§ Task objective: An exact copy of the data below is required; return it in full.

Stored data:

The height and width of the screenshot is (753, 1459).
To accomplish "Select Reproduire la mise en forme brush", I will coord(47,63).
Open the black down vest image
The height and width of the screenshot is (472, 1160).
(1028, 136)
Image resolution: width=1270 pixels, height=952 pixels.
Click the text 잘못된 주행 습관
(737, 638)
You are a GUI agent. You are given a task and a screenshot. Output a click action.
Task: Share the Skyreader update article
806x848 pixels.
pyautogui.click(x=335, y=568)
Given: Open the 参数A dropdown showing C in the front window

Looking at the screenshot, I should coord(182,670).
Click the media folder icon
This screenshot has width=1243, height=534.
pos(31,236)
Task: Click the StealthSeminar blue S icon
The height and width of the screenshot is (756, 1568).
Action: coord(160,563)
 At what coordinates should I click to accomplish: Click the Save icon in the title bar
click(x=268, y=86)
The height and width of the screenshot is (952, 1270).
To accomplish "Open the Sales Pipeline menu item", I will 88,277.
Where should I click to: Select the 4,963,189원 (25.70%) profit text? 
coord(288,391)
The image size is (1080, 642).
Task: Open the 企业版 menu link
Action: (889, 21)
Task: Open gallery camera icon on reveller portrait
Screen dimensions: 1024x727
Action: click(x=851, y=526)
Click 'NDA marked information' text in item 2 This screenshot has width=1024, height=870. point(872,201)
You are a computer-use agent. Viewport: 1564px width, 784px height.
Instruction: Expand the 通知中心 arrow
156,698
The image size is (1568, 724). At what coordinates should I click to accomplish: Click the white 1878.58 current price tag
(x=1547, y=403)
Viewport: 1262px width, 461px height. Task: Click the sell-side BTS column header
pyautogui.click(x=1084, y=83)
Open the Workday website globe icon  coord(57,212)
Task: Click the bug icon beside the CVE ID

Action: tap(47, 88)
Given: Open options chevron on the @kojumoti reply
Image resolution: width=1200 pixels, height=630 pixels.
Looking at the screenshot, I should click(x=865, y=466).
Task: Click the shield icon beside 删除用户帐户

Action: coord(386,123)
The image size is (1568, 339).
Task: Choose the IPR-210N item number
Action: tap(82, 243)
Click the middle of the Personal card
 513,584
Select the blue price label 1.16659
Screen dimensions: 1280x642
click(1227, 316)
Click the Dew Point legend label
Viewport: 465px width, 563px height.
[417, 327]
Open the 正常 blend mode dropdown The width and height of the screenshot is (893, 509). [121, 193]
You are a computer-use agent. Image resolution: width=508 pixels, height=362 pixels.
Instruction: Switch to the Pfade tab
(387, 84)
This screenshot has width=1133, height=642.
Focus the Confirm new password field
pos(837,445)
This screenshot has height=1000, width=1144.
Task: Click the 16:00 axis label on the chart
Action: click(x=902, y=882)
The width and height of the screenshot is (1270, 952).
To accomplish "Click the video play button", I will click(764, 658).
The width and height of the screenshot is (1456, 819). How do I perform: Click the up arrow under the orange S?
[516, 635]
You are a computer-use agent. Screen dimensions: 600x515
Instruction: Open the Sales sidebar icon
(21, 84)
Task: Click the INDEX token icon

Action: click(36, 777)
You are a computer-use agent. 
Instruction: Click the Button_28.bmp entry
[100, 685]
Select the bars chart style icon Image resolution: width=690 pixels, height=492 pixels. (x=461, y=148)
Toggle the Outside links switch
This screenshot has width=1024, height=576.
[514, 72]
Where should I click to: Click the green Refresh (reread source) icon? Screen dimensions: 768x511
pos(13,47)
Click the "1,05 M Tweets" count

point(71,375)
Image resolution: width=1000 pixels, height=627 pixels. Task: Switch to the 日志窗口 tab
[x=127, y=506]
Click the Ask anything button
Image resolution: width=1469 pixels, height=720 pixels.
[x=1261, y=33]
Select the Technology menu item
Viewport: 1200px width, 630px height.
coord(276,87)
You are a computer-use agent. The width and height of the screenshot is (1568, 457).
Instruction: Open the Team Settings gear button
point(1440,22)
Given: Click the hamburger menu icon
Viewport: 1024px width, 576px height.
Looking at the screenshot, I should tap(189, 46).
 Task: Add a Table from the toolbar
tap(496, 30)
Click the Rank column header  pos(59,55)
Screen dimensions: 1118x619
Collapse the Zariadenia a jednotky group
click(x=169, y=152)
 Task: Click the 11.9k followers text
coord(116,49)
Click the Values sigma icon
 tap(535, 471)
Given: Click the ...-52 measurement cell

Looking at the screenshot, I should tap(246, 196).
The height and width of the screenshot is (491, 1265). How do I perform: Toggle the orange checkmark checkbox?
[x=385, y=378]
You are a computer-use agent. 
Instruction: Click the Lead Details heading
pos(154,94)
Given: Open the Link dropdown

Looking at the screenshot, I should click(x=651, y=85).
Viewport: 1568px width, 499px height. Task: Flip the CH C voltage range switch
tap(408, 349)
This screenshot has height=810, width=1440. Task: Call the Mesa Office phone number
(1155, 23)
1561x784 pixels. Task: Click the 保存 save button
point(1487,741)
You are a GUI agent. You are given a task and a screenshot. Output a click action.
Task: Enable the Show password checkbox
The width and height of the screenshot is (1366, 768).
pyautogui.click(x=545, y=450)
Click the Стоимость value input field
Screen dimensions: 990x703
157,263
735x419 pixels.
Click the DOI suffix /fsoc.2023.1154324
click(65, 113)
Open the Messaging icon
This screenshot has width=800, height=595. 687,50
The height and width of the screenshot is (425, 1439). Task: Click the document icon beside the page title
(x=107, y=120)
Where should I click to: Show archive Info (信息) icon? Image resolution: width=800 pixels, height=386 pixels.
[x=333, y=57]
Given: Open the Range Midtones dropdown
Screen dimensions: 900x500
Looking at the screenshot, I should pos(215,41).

§ Task solution:
The height and width of the screenshot is (753, 1459).
To accomplish "Select Reproduire la mise en forme brush", I will coord(47,63).
Open the black down vest image
The height and width of the screenshot is (472, 1160).
(1028, 136)
Image resolution: width=1270 pixels, height=952 pixels.
Click the text 잘못된 주행 습관
(737, 638)
You are a GUI agent. You are given a task and a screenshot. Output a click action.
Task: Share the Skyreader update article
806x848 pixels.
pyautogui.click(x=335, y=568)
Given: Open the 参数A dropdown showing C in the front window

Looking at the screenshot, I should coord(182,670).
Click the media folder icon
This screenshot has width=1243, height=534.
pos(31,236)
Task: Click the StealthSeminar blue S icon
The height and width of the screenshot is (756, 1568).
Action: coord(160,563)
 At what coordinates should I click to accomplish: Click the Save icon in the title bar
click(x=268, y=86)
The height and width of the screenshot is (952, 1270).
To accomplish "Open the Sales Pipeline menu item", I will 88,277.
Where should I click to: Select the 4,963,189원 (25.70%) profit text? 
coord(288,391)
The image size is (1080, 642).
Task: Open the 企业版 menu link
Action: (889, 21)
Task: Open gallery camera icon on reveller portrait
Screen dimensions: 1024x727
Action: click(x=851, y=526)
Click 'NDA marked information' text in item 2 This screenshot has width=1024, height=870. point(872,201)
You are a computer-use agent. Viewport: 1564px width, 784px height.
Instruction: Expand the 通知中心 arrow
156,698
The image size is (1568, 724). At what coordinates should I click to accomplish: Click the white 1878.58 current price tag
(x=1547, y=403)
Viewport: 1262px width, 461px height. Task: Click the sell-side BTS column header
pyautogui.click(x=1084, y=83)
Open the Workday website globe icon  coord(57,212)
Task: Click the bug icon beside the CVE ID

Action: tap(47, 88)
Given: Open options chevron on the @kojumoti reply
Image resolution: width=1200 pixels, height=630 pixels.
Looking at the screenshot, I should click(x=865, y=466).
Task: Click the shield icon beside 删除用户帐户

Action: coord(386,123)
The image size is (1568, 339).
Task: Choose the IPR-210N item number
Action: tap(82, 243)
Click the middle of the Personal card
 513,584
Select the blue price label 1.16659
Screen dimensions: 1280x642
click(1227, 316)
Click the Dew Point legend label
Viewport: 465px width, 563px height.
[417, 327]
Open the 正常 blend mode dropdown The width and height of the screenshot is (893, 509). [121, 193]
You are a computer-use agent. Image resolution: width=508 pixels, height=362 pixels.
Instruction: Switch to the Pfade tab
(387, 84)
This screenshot has width=1133, height=642.
Focus the Confirm new password field
pos(837,445)
This screenshot has height=1000, width=1144.
Task: Click the 16:00 axis label on the chart
Action: click(x=902, y=882)
The width and height of the screenshot is (1270, 952).
To accomplish "Click the video play button", I will click(764, 658).
The width and height of the screenshot is (1456, 819). How do I perform: Click the up arrow under the orange S?
[516, 635]
You are a computer-use agent. Screen dimensions: 600x515
Instruction: Open the Sales sidebar icon
(21, 84)
Task: Click the INDEX token icon

Action: click(36, 777)
You are a computer-use agent. 
Instruction: Click the Button_28.bmp entry
[100, 685]
Select the bars chart style icon Image resolution: width=690 pixels, height=492 pixels. (x=461, y=148)
Toggle the Outside links switch
This screenshot has width=1024, height=576.
[514, 72]
Where should I click to: Click the green Refresh (reread source) icon? Screen dimensions: 768x511
pos(13,47)
Click the "1,05 M Tweets" count

point(71,375)
Image resolution: width=1000 pixels, height=627 pixels. Task: Switch to the 日志窗口 tab
[x=127, y=506]
Click the Ask anything button
Image resolution: width=1469 pixels, height=720 pixels.
[x=1261, y=33]
Select the Technology menu item
Viewport: 1200px width, 630px height.
coord(276,87)
You are a computer-use agent. The width and height of the screenshot is (1568, 457).
Instruction: Open the Team Settings gear button
point(1440,22)
Given: Click the hamburger menu icon
Viewport: 1024px width, 576px height.
Looking at the screenshot, I should tap(189, 46).
 Task: Add a Table from the toolbar
tap(496, 30)
Click the Rank column header  pos(59,55)
Screen dimensions: 1118x619
Collapse the Zariadenia a jednotky group
click(x=169, y=152)
 Task: Click the 11.9k followers text
coord(116,49)
Click the Values sigma icon
 tap(535, 471)
Given: Click the ...-52 measurement cell

Looking at the screenshot, I should tap(246, 196).
The height and width of the screenshot is (491, 1265). How do I perform: Toggle the orange checkmark checkbox?
[x=385, y=378]
You are a computer-use agent. 
Instruction: Click the Lead Details heading
pos(154,94)
Given: Open the Link dropdown

Looking at the screenshot, I should click(x=651, y=85).
Viewport: 1568px width, 499px height. Task: Flip the CH C voltage range switch
tap(408, 349)
This screenshot has height=810, width=1440. Task: Call the Mesa Office phone number
(1155, 23)
1561x784 pixels. Task: Click the 保存 save button
point(1487,741)
You are a GUI agent. You are given a task and a screenshot. Output a click action.
Task: Enable the Show password checkbox
The width and height of the screenshot is (1366, 768).
pyautogui.click(x=545, y=450)
Click the Стоимость value input field
Screen dimensions: 990x703
157,263
735x419 pixels.
Click the DOI suffix /fsoc.2023.1154324
click(65, 113)
Open the Messaging icon
This screenshot has width=800, height=595. 687,50
The height and width of the screenshot is (425, 1439). Task: Click the document icon beside the page title
(x=107, y=120)
Where should I click to: Show archive Info (信息) icon? Image resolution: width=800 pixels, height=386 pixels.
[x=333, y=57]
Given: Open the Range Midtones dropdown
Screen dimensions: 900x500
Looking at the screenshot, I should pos(215,41).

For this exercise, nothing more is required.